How our grandparents lived more sustainably than us

by Michael Smith (Veshengro)

The Emergency years in Ireland, 1939-1945, were a time of significant shortages across the country. Even though Ireland was, of course ‘neutral’ the Irish people endured the same rationing as England. America and Canada too had some austerity measures in place but in no way as austere as in Britain and Eire and rationing in Britain did not stop until well into the 1950s.

Those of you who have grandparents and great-grandparents who endured that time could do well to ask them how things were then. They would probably tell you about the lack of gasoline for cars, the lack of wheat, oats and barley. They might also have told you about the lack of meat, oranges and bananas. Truth be told most families, Irish and British, of the time would also not have been able to afford some of these items anyway. But those same people who went through those times could teach us some interesting lessons, and those that went through the Great Depression in the USA.

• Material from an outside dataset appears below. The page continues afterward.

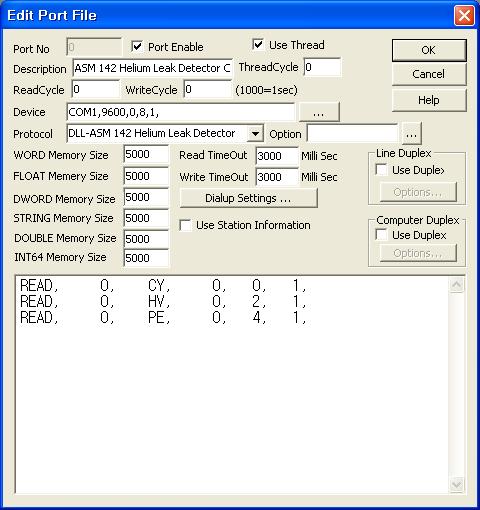The image size is (480, 510).
Task: Check Use Duplex under Computer Duplex
Action: tap(381, 235)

For instance people sourced, not that they would have used that word, their food more locally, the idea of the supermarket didn’t come into Ireland and England until much later. The scraps/offal bucket usually went to the hens or ducks if such animals were kept, thereby reducing landfill waste. In the event that there wasn’t any domestic animals then a local would usually go from door to door with a horse and cart to collect scraps for pigs and such. The end destination would eventually complete the cycle of cradle to grave.

Electricity was another source of rationing with intermittent or zero supply. Arts and culture thrived as there were no televisions, and it is still, it would appear, the same in places where people do not have TV or little of it.

People remained healthy by walking to work, if they could get the work in the first place and it is generally thought that the health of the population in certain respects was much better than it is today, even when taking into account advances in medicines.

Because Ireland was mostly an agrarian nation then and the people's connection to the land was so much greater than it is today and most people grew their own vegetables in their backyards.

There is great deal more stuff like repairing worn out shoes and clothes, making your own bread, telling a story, playing or inventing games to occupy the time, supporting the local team that all come under the umbrella of a more sustainable society.

It is given that times were tough then and people were less efficient in the way things got done, but the people who came through it appreciated even the smallest things in life.

As for efficiency: we have today become a lot more efficient, efficient at using the resources that are finite, and that is not so good and efficiency, I think.

So if you want to really learn about living more sustainably perhaps you could ask the experts, your grandparents.

There are also enough books about on the subject from those times; books that really told you how to make ends meet, how to make do and mend, and so on. We'd all do well to dig them out and read them.

The economy was different then too and no company seemed to have folded because of lack of national economic and world economic growth due to the products lasting a lifetime and more.

The wireless, still in the 1950s and 1960s could be repaired, as could shoes and boots, and they were. Some people's radios, aka wireless sets, were already 20 years of so old then and still worked and were being repaired again and again when something went wrong with them. The same was true for other things.

Shoes and boots, bicycles, you name it. Everything was repaired and thus made to last as long as at all possible and still everyone's businesses seem to be working quite well.

The more I look at things the more I come to the conclusion that on many levels we do not seem to have advanced at all but gone backwards in our wastefulness and such.